The plaintiff had sold the goods to the buyer Tegro (the first third party) by way of letters of credit but the documents were rejected and there were attempts to obtain payment. Eventually the plaintiff had to rely on the bills of lading. When they were presented to the defendant for the delivery of the goods in May 1994, the plaintiff was told that the goods were gone. On 20 June 1994 the plaintiff issued the writ of summons. In 1995 the defendant sought and was given leave to issue third party proceedings against four separate parties:
The first third party defaulted in acknowledging service of the third party notice and was out of the picture. The second, third and fourth third parties disputed jurisdiction.
The defendant sought to escape liability by relying on a none-month contractual defence and the one-year Hague-Visby Rules limitation defence and made an application for an order that the question of limitation defences be tried first.

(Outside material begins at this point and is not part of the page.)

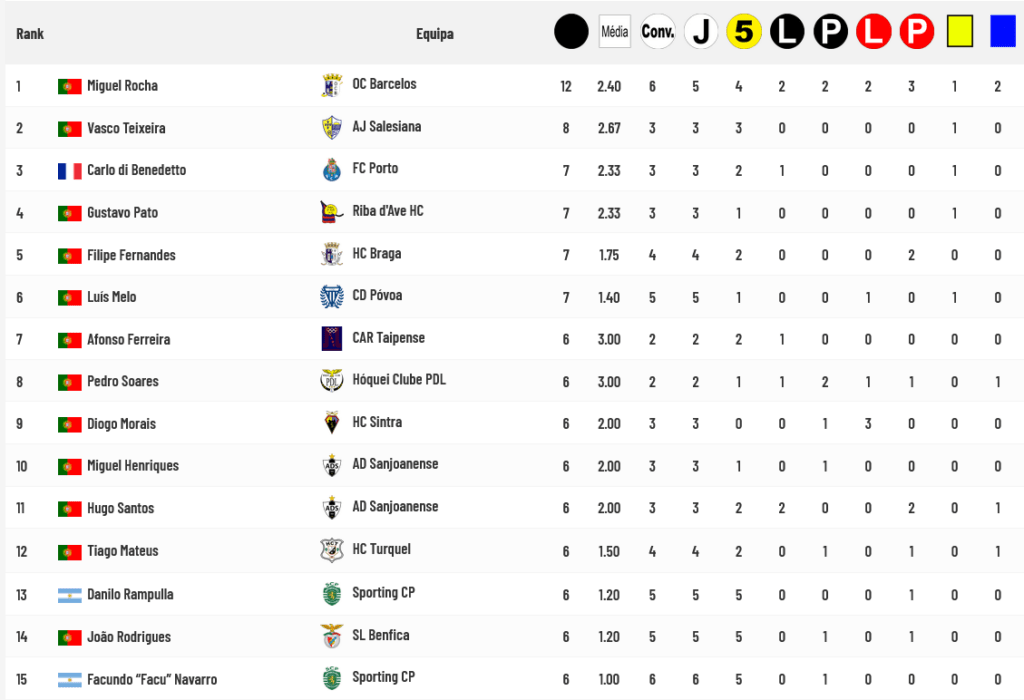
Task: Click the Equipa column header
Action: click(x=435, y=34)
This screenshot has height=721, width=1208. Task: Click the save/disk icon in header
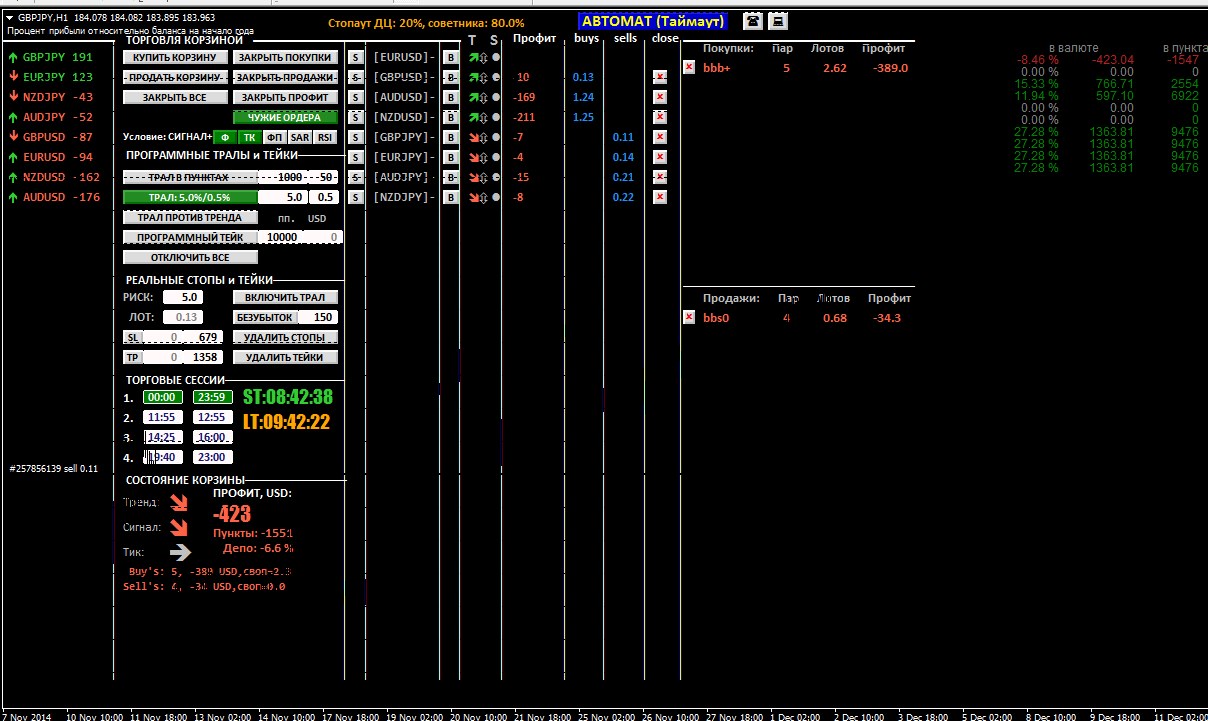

Held: Application dismissed.
As a matter of case management and as an exercise of discretion it is not just and convenient to make the requested order of separate trials. In relation to costs, there is doubt as to the scope of the oral evidence and what directions the Court should give on witness statements if a separate trial is ordered. One example of the difficulty is that under both the nine-month limitation defence of cl 23 and under the 12-month limitation defence under art 3.6 of the Hague-Visby Rules, the question of the time when each container should have been delivered is vital for the calculation of whether the claim in relation to that container might be time-barred. The considerations on costs are further weighed against the defendant because of the uncertainty of the law. There is much learned literature on the matter of contractual shorter time limits being in conflict with the Hague-Visby Rules. In the absence of any binding authoritative statement from the highest court, it is likely that the first instance judgment after the separate trial on the limitation defences would have to be resolved, first by the Court of Appeal, and then by the Court of Final Appeal. Instead of costs being saved, the parties may well find that, as a result of the separate trial, more costs will be incurred. This involves not just additional costs but additional time and delay.
In the event, if the defendant failed on the two limitation defences after the matter had been contested all the way to the Court of Final Appeal, the plaintiff would suffer greatly by the delay caused by a separate trial ordered by the Court. Even on the best case of the defendant, seven containers or five bills of lading would not be caught by the Hague-Visby Rules 12-month limitation defence. There is no certainty or even a very strong likelihood that the defendant will succeed on the nine-month contractual defence. The Court is being asked to take a risk on this application. The Court should decline to take this risk. It is a recipe for injustice and inconvenience.